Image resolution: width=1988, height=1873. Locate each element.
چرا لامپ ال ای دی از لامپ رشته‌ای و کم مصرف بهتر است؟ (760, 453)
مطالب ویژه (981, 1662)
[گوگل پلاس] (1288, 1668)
━━━━━━━━━━
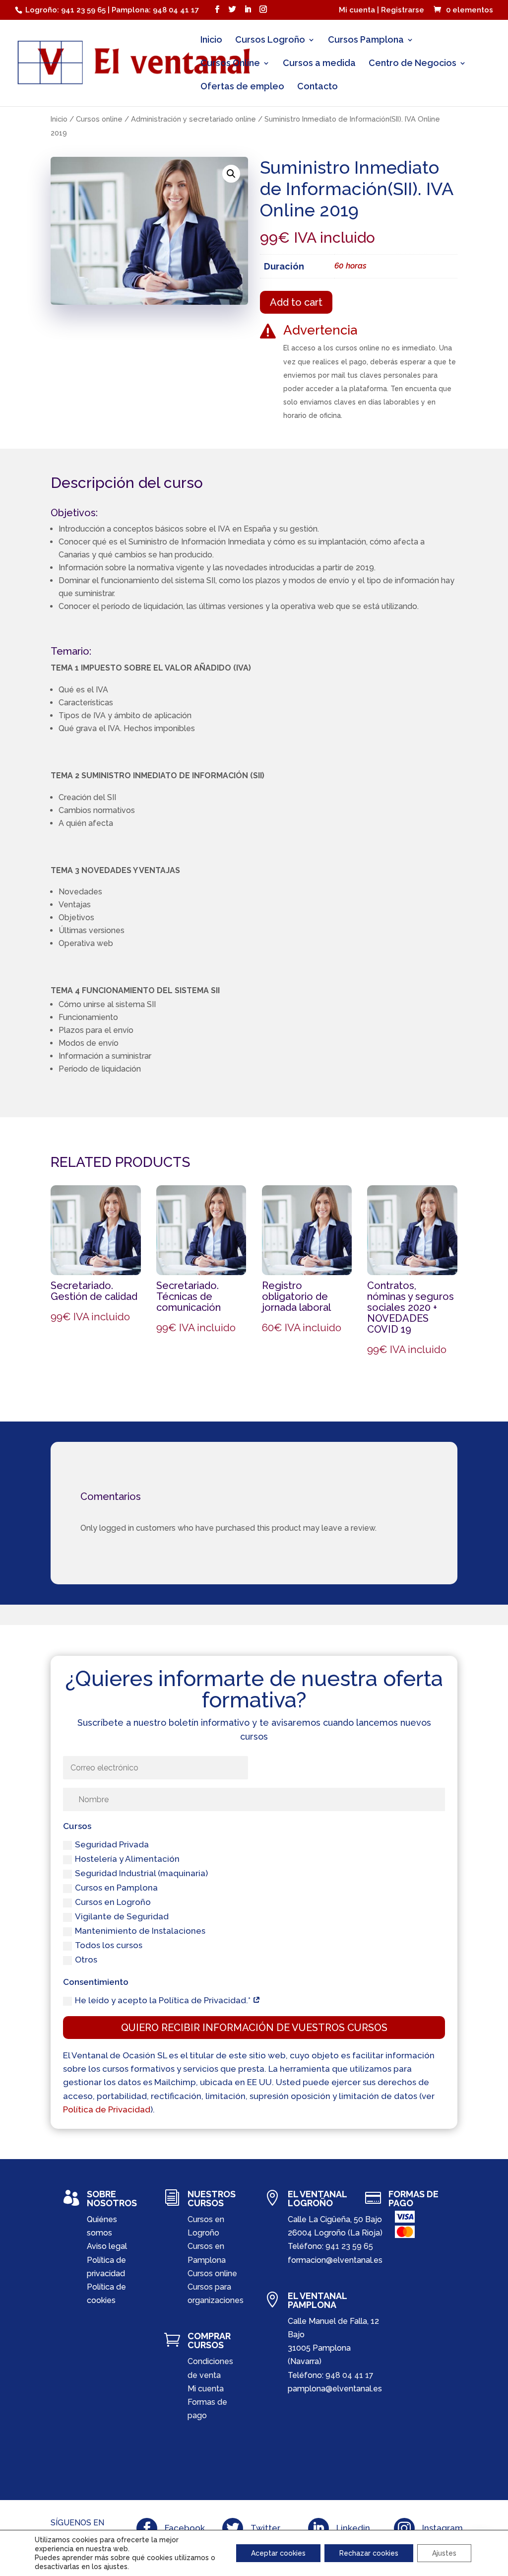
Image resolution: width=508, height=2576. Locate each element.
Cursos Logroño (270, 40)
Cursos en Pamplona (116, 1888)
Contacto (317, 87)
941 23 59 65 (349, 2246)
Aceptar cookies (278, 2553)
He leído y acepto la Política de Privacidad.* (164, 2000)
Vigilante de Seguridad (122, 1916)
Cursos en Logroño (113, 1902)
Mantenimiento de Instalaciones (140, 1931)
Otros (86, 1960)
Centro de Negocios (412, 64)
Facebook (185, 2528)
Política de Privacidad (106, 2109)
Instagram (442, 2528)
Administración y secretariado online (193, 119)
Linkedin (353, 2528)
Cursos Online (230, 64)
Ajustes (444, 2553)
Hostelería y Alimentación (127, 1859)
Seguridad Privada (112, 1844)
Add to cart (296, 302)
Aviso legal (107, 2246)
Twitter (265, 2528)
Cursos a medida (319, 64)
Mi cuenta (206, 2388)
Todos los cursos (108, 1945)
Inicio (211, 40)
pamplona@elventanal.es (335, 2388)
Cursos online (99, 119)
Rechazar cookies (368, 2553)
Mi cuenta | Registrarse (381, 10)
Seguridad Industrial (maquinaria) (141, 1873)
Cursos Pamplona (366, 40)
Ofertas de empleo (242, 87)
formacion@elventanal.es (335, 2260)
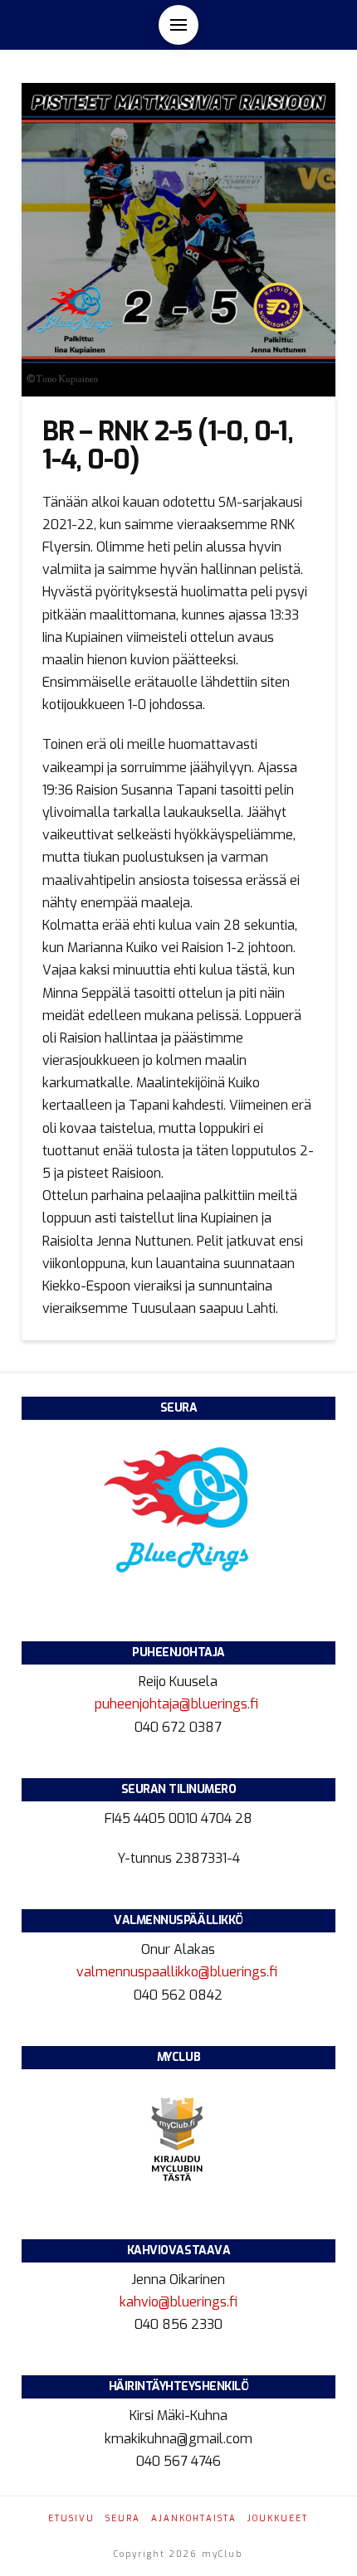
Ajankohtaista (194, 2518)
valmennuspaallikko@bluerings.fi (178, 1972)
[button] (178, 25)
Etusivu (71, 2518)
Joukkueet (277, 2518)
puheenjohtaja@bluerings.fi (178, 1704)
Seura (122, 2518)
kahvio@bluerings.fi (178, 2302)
━━━━━━━━━━
Exercise brief |
Once you have identified the lines above that contain "width", copy each of them.

Reply |
Image resolution: width=1988, height=1873. Locate each element.
Image resolution: width=508, height=2576. Locate each element.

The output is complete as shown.